(Beginning of TEXT FOR ANALYSIS)
You are viewing a plain text version of this content. The canonical link for it is here.
Posted to dev@couchdb.apache.org by Jan Lehnardt <ja...@apache.org> on 2008/04/03 22:34:33 UTC

Fulltext HTTP API

Heya,

I decided to push forward the HTTP API for fulltext search.

For the sake of KISS I only enabled database wide searching
with NO consideration of views within CouchDB. For now.

You can now query http://couchdb/database?<urlencodedquerystring>
and get a list of matching document ids and scores back
as shown in this screenshot:

http://www.flickr.com/photos/janlehnardt/2385218843/

This is not the end of this development of course. We still
want to be able to use views to specify what to index and
we probably want that to be in CouchDB as per earlier
discussions. My focus here was getting out something
that works instead of empty promises.

One more note: This is only available in the mochiweb
branch (that could use some developer attention *hint*,
there are only a handful of failing tests to fix).

Cheers
Jan
--

Re: Fulltext HTTP API

Posted by Søren Hilmer <sh...@widetrail.dk>.
Okay, it is also just one call.

--Søren
-- 
Søren Hilmer, M.Sc., M.Crypt.
(End of TEXT FOR ANALYSIS)
(Beginning of MATERIAL PROVIDED)
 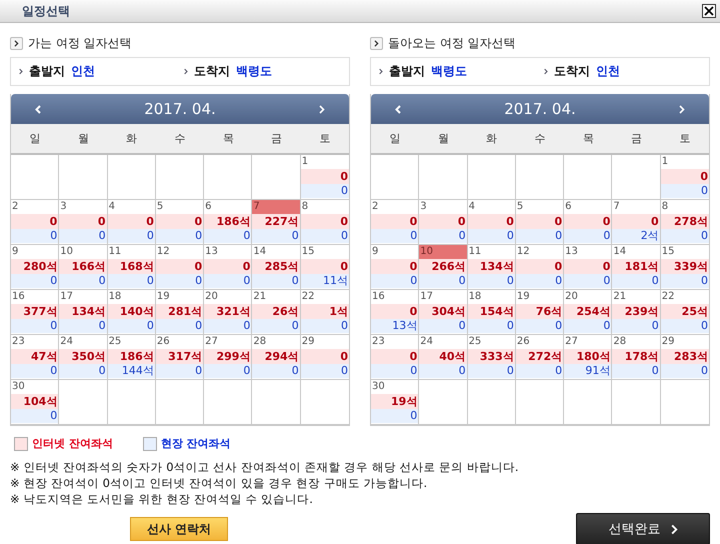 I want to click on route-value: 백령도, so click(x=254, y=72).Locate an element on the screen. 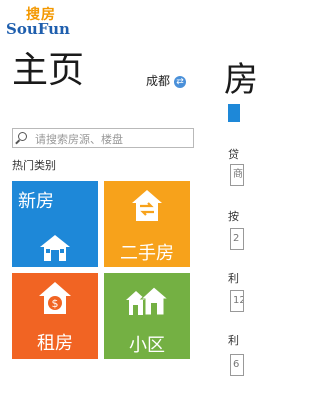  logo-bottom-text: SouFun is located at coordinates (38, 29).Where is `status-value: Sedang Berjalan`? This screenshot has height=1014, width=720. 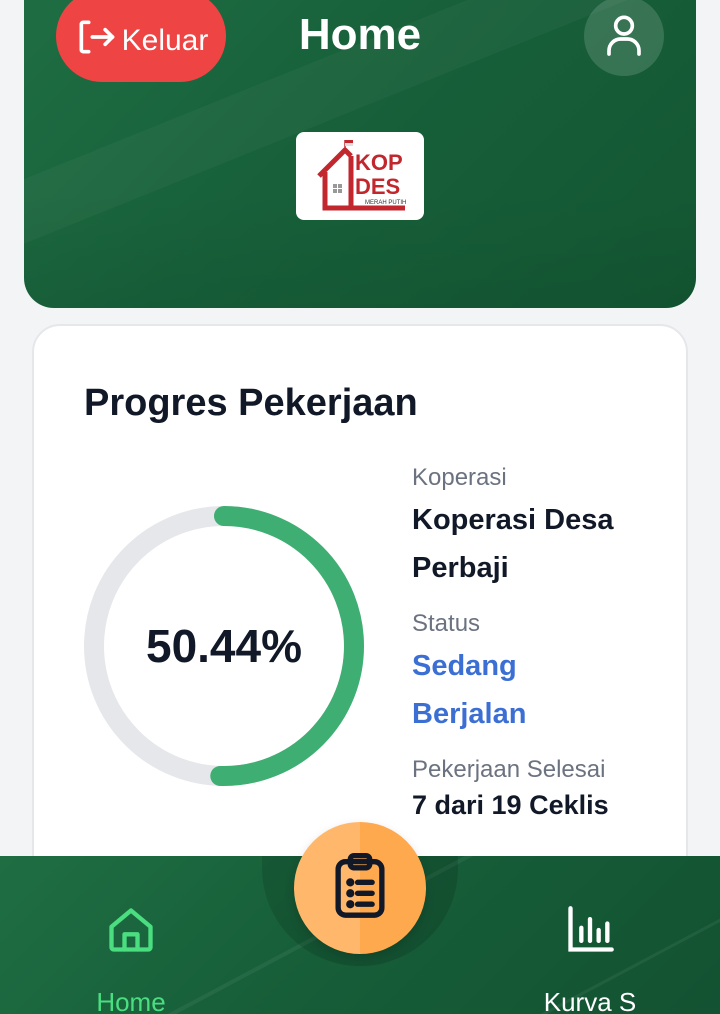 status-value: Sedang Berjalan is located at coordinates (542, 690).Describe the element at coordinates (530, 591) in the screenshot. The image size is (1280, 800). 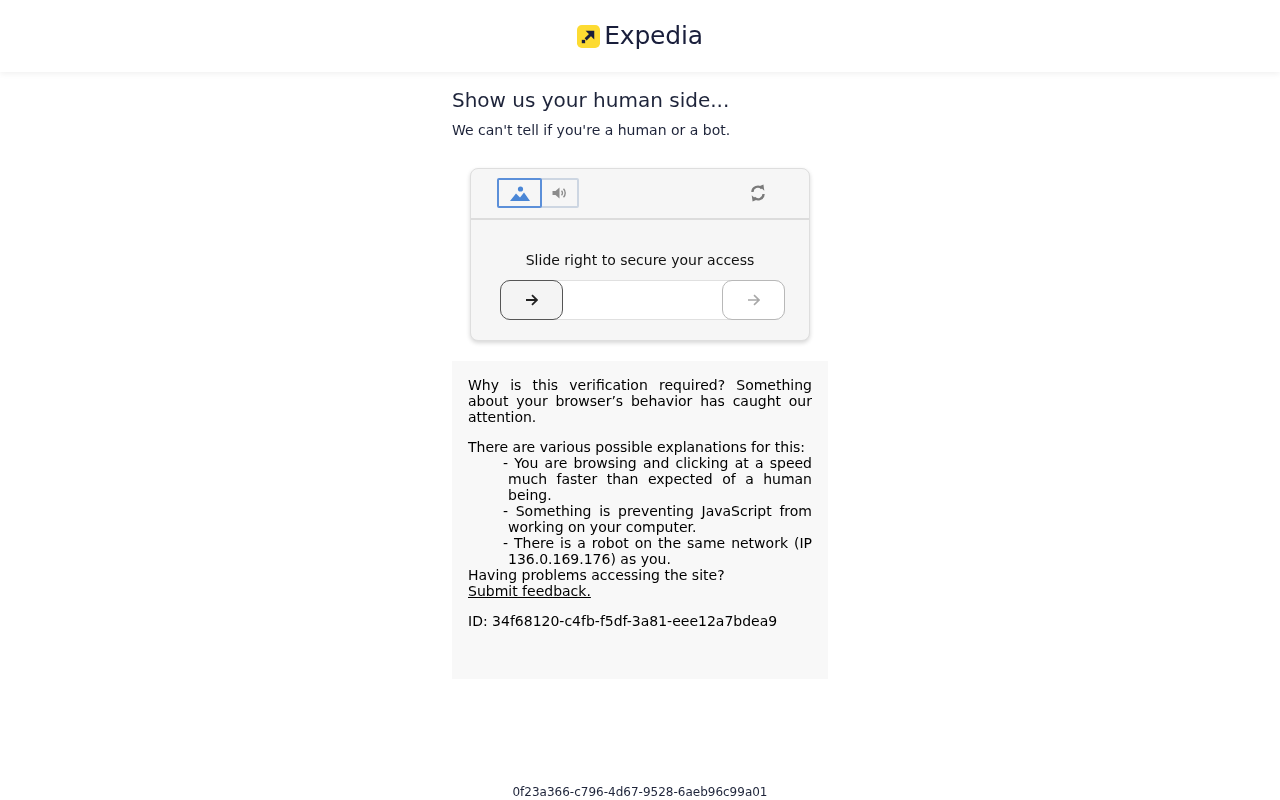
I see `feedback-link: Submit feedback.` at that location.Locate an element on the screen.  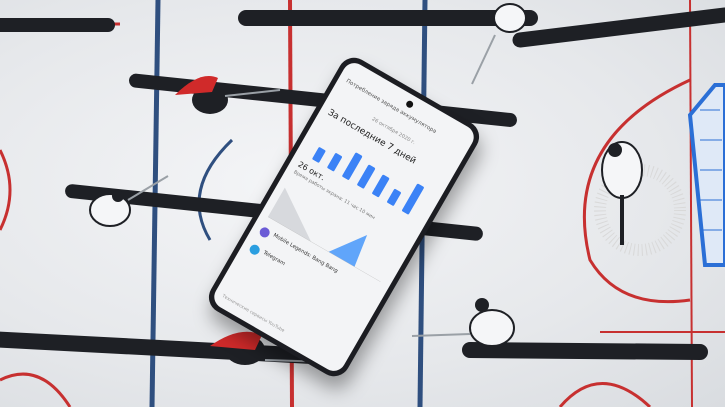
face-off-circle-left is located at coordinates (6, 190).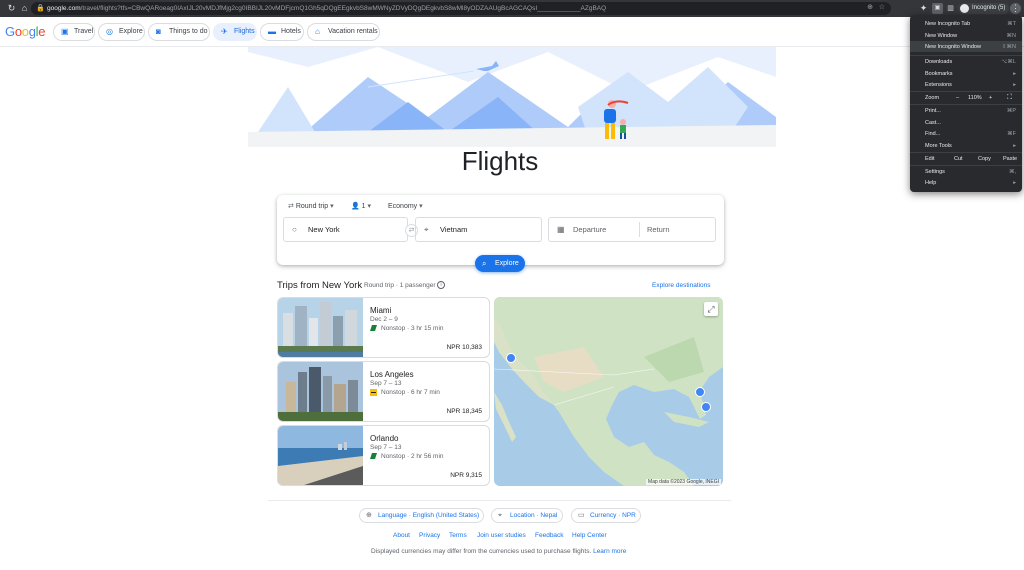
(End of MATERIAL PROVIDED)
From the fulltext search thread, copy the stretch from "For the sake" through "of empty promises." word for word.

For the sake of KISS I only enabled database wide searching
with NO consideration of views within CouchDB. For now.

You can now query http://couchdb/database?<urlencodedquerystring>
and get a list of matching document ids and scores back
as shown in this screenshot:

http://www.flickr.com/photos/janlehnardt/2385218843/

This is not the end of this development of course. We still
want to be able to use views to specify what to index and
we probably want that to be in CouchDB as per earlier
discussions. My focus here was getting out something
that works instead of empty promises.